Genzaburo, el indiscutible líder de los niños, trepó a un árbol y avanzó por una rama hasta quedar precariamente suspendido sobre el camino. Era un niño delgado y nervudo, de brazos y piernas muy largos, con la piel quemada por el sol, casi negra, y una sonrisa pícara; siempre andaba metido en líos, y solía escaparse para ir a pescar o a nadar en el río cuando tenía que estar trabajando. Era experto en acercarse con sigilo a un caballo y arrancarle unos cuantos pelos de la cola; luego echaba a correr, huyendo del mozo de cuadra. Los pelos grises eran los mejores para pescar, porque los peces no los veían, así que nunca desaprovechaba la oportunidad de arrancarle unos cuantos pelos a un caballo gris que pasara por la aldea. Genzaburo también se había hecho famoso por enfrentarse a un jabalí que un día había irrumpido en la aldea, aterrorizándolos a todos, cuando sólo tenía diez años. Le había dado patadas y puñetazos hasta que la bestia puso pies en polvorosa y regresó al bosque. A veces mostraba, orgulloso, la cicatriz de la herida que le había hecho el jabalí en el brazo. Era su insignia de honor.
Sólo Chobei, el más pequeño del grupo —hermano de Sachi—, un crío mugriento con el pelo de punta, vestido con un grueso kimono marrón, no le prestaba ninguna atención a aquel alboroto que se aproximaba por el valle. Agachado junto al camino, examinaba un lagarto que había salido de la maleza.
Genzaburo siguió avanzando por la rama, escudriñando la lejanía con los ojos entornados.
—¡Vienen hacia aquí! —gritó—. ¡Vienen hacia aquí!
Sólo un minuto más tarde, todos pudieron ver los primeros estandartes, que sobresalían entre las copas de los árboles: eran rojos, morados y dorados, y se agitaban como pétalos. El sol arrancaba destellos a los extremos de acero de los estandartes y las lanzas. Los niños observaban embelesados, con el corazón acelerado. Todos sabían perfectamente qué significaba «Shita ni iyo». Era la primera lección que habían aprendido. Todos habían notado las grandes y ásperas manos de sus padres sobre sus cabezas, empujándolos hacia abajo para que se arrodillaran hasta tocar el suelo con la cara, y casi podían oír a sus padres gritándoles: «¡Agáchate ahora mismo! ¡Te van a matar!»

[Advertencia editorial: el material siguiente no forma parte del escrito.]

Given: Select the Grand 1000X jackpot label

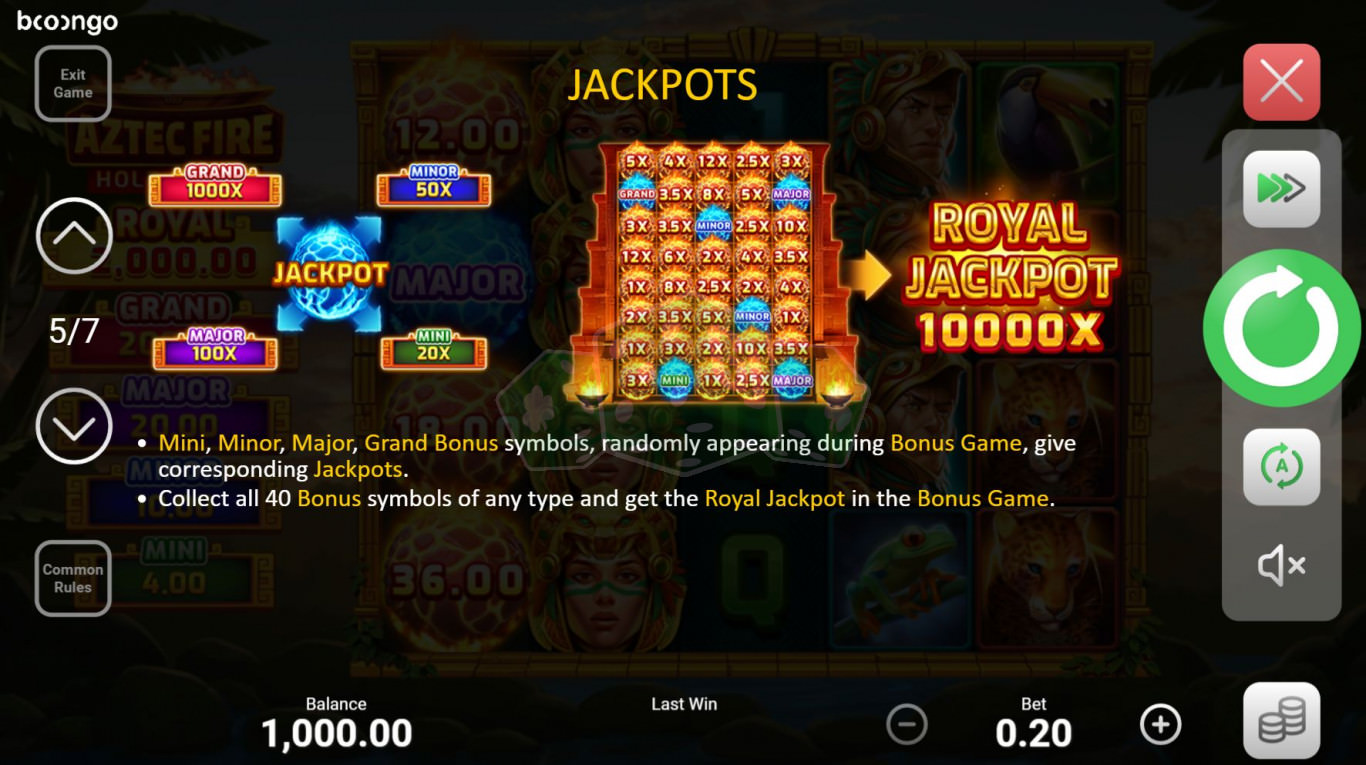Looking at the screenshot, I should click(215, 186).
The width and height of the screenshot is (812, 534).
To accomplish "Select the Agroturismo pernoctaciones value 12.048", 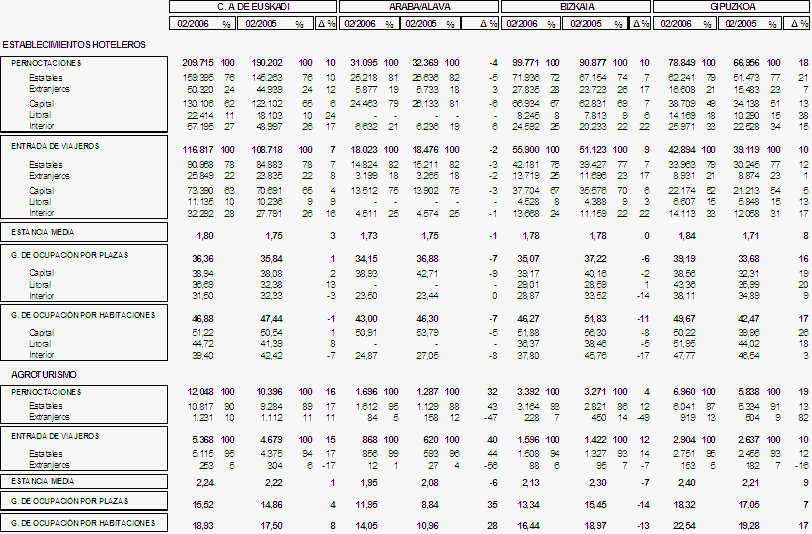I will coord(201,391).
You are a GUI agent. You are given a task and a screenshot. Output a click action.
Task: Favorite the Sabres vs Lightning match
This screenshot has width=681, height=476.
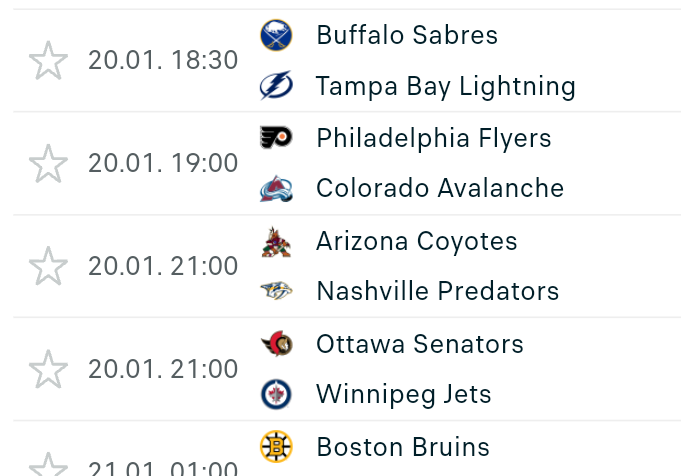[x=48, y=61]
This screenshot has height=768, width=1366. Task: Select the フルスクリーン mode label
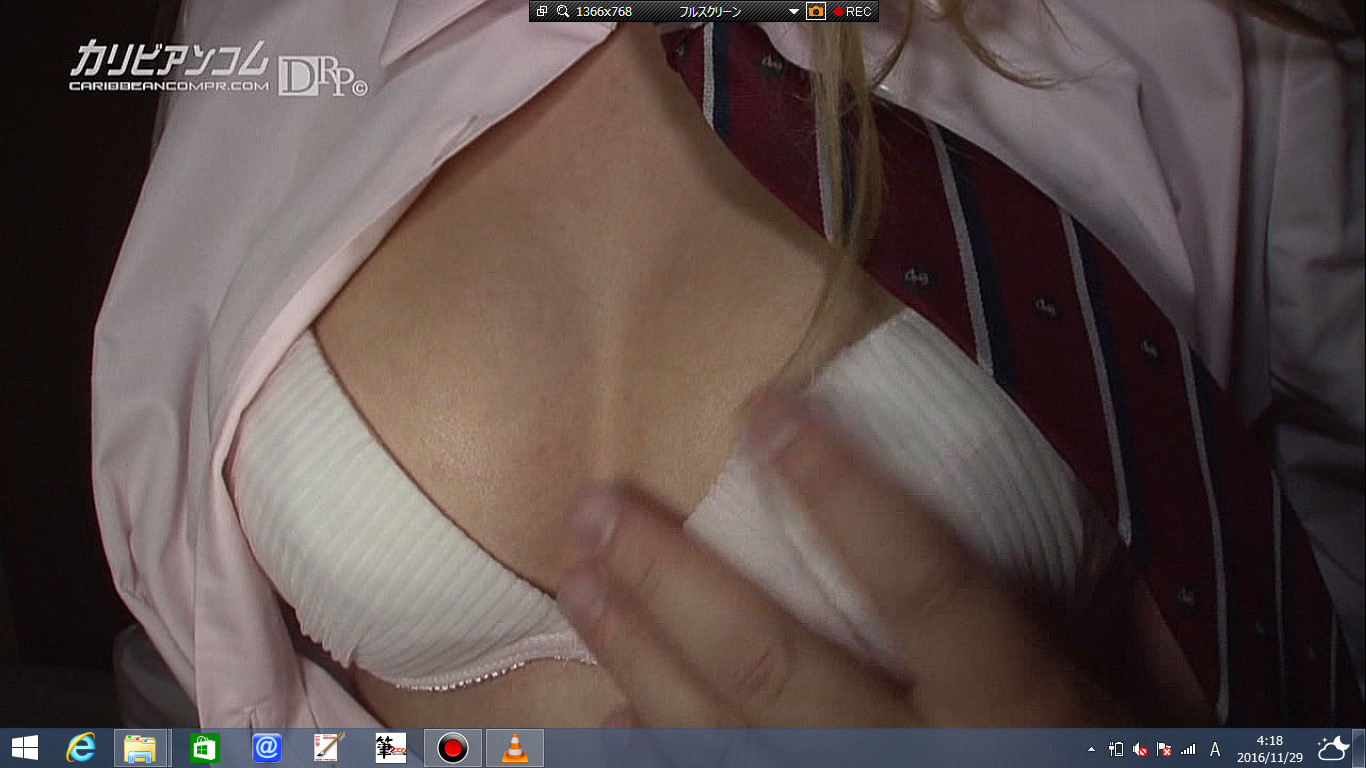709,11
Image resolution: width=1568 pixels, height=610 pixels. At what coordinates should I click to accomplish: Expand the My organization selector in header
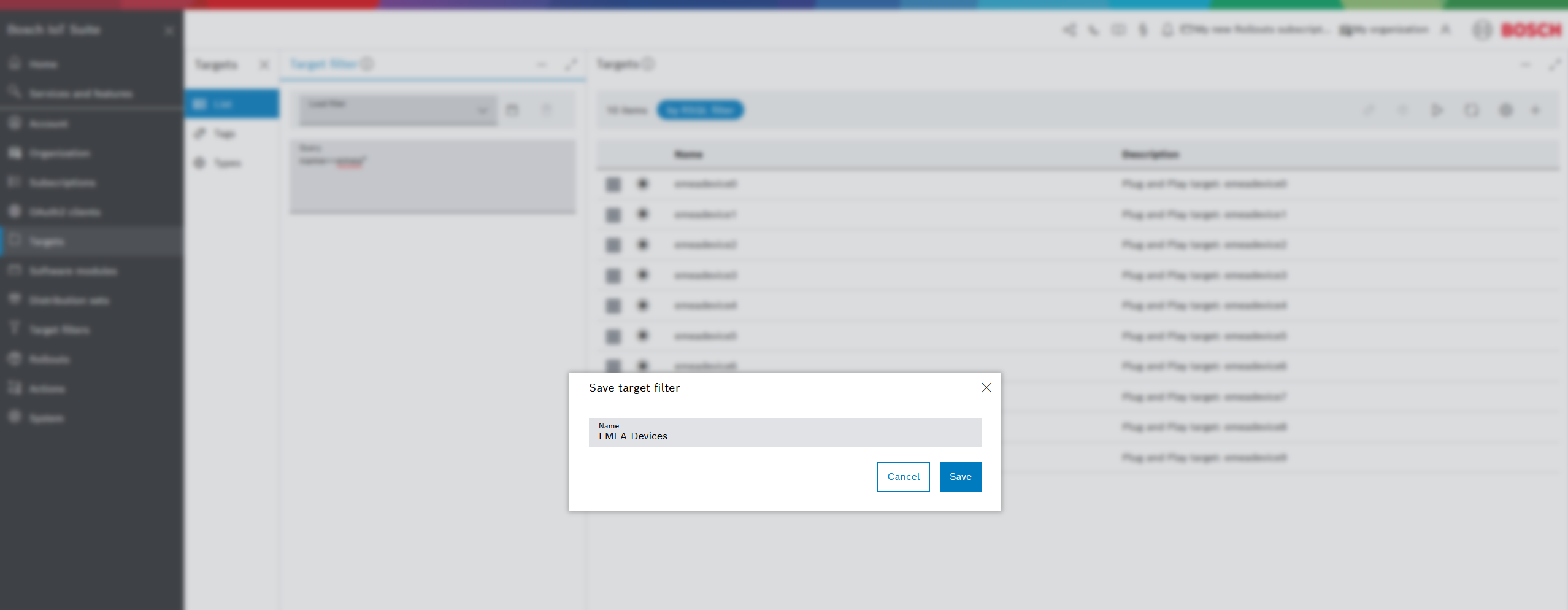click(x=1384, y=29)

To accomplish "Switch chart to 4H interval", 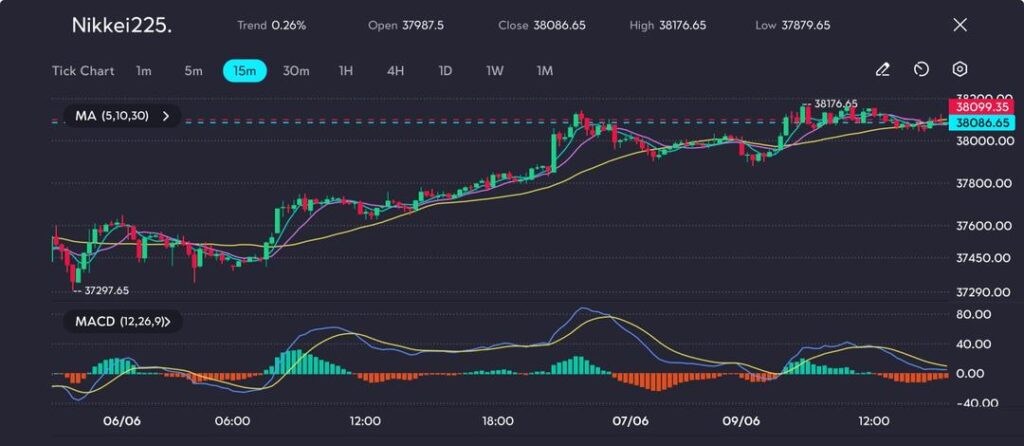I will pos(395,71).
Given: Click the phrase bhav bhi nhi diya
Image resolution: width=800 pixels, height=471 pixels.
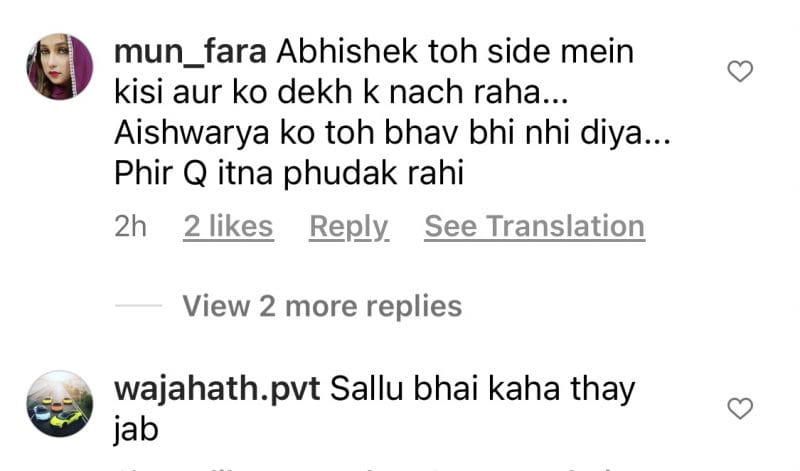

Nadie había olvidado el terrible destino de Sohei, el borracho. Unos años atrás, después de beberse unas cuantas tazas de sake, se había cruzado, tambaleándose, con una procesión. Antes de que nadie pudiera apartarlo, un par de samuráis desenvainaron las espadas y lo mataron allí mismo, en medio de la calle. Los aldeanos retiraron el cadáver en silencio, petrificados de miedo. Aquello sirvió para demostrar lo poco que valía una vida. Los samuráis eran sus amos; tenían el poder de matarlos o dejarlos vivir. Así había sido siempre y así seguiría siendo.